Word for word, restate the entries below from their first line through the line that contains "Powered by Shopify (264, 1317)".

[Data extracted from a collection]
+++

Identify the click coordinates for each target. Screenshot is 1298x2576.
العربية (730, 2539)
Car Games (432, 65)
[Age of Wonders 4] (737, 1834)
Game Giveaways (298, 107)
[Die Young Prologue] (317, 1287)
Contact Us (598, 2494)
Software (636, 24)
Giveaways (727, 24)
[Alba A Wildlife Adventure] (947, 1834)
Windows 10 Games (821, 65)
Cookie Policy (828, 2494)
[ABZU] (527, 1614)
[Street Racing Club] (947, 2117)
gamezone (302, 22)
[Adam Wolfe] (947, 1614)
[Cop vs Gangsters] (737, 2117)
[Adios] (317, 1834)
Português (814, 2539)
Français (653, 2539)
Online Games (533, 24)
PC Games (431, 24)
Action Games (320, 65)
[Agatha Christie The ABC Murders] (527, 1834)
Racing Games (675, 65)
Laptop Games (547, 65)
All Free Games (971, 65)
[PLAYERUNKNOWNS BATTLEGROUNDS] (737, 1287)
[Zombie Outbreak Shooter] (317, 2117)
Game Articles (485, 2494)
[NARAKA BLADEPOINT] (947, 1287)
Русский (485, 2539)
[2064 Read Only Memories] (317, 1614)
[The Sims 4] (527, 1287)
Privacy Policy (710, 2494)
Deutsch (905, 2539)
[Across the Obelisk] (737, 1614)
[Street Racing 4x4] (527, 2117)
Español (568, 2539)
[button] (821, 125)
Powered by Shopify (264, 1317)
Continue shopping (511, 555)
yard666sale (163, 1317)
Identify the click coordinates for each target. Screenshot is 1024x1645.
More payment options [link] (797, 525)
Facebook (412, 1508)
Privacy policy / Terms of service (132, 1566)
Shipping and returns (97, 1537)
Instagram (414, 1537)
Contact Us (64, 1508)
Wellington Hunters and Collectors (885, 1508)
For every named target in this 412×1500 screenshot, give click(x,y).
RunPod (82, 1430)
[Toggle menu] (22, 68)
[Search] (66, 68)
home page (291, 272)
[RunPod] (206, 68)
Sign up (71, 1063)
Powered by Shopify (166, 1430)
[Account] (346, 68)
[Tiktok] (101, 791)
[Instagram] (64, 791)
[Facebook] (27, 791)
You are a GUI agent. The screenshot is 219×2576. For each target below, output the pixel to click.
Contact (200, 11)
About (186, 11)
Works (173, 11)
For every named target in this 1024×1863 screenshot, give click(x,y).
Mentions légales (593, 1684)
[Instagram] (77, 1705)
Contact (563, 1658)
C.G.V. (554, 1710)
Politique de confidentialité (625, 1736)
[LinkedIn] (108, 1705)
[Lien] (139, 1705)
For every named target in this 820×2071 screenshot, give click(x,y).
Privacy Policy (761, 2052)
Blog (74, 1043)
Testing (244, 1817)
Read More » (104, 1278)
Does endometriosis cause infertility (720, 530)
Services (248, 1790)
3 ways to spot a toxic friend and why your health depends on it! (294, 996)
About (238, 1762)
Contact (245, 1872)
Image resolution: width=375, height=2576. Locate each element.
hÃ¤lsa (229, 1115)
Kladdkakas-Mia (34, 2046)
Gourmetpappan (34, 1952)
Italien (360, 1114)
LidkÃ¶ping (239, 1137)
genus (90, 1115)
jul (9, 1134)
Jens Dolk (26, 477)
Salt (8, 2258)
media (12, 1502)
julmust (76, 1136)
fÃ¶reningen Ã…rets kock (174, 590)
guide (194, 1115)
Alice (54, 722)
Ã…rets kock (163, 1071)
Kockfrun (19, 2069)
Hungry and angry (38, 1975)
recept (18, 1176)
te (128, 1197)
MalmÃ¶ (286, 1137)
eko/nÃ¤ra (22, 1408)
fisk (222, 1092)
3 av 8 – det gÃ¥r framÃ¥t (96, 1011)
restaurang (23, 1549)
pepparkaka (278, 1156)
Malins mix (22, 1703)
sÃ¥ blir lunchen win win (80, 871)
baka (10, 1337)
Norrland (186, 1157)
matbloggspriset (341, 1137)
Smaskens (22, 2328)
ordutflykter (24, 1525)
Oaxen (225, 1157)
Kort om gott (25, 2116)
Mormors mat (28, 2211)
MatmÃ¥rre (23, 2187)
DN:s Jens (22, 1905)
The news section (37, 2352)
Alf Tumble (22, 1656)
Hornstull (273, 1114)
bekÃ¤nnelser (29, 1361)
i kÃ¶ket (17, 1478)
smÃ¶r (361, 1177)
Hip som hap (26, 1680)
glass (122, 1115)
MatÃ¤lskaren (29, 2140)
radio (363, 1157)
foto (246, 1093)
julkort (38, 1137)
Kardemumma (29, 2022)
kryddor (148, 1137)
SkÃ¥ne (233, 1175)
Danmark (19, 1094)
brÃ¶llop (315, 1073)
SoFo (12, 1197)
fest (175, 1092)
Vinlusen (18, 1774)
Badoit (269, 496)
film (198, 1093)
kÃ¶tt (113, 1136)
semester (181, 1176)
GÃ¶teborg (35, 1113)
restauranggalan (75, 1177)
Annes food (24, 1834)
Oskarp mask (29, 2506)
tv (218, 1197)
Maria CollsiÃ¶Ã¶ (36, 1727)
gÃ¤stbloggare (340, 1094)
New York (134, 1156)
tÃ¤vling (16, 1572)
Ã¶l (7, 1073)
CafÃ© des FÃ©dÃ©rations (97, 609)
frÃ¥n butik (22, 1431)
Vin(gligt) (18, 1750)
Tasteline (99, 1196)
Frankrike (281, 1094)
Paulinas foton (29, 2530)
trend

+++

* _TASK RESULT_:
Identify the click coordinates for each target. Screenshot is 1298x2576.
العربية (730, 2539)
Car Games (432, 65)
[Age of Wonders 4] (737, 1834)
Game Giveaways (298, 107)
[Die Young Prologue] (317, 1287)
Contact Us (598, 2494)
Software (636, 24)
Giveaways (727, 24)
[Alba A Wildlife Adventure] (947, 1834)
Windows 10 Games (821, 65)
Cookie Policy (828, 2494)
[ABZU] (527, 1614)
[Street Racing Club] (947, 2117)
gamezone (302, 22)
[Adam Wolfe] (947, 1614)
[Cop vs Gangsters] (737, 2117)
[Adios] (317, 1834)
Português (814, 2539)
Français (653, 2539)
Online Games (533, 24)
PC Games (431, 24)
Action Games (320, 65)
[Agatha Christie The ABC Murders] (527, 1834)
Racing Games (675, 65)
Laptop Games (547, 65)
All Free Games (971, 65)
[PLAYERUNKNOWNS BATTLEGROUNDS] (737, 1287)
[Zombie Outbreak Shooter] (317, 2117)
Game Articles (485, 2494)
[NARAKA BLADEPOINT] (947, 1287)
Русский (485, 2539)
[2064 Read Only Memories] (317, 1614)
[The Sims 4] (527, 1287)
Privacy Policy (710, 2494)
Deutsch (905, 2539)
[Across the Obelisk] (737, 1614)
[Street Racing 4x4] (527, 2117)
Español (568, 2539)
[button] (821, 125)
Powered by Shopify (264, 1317)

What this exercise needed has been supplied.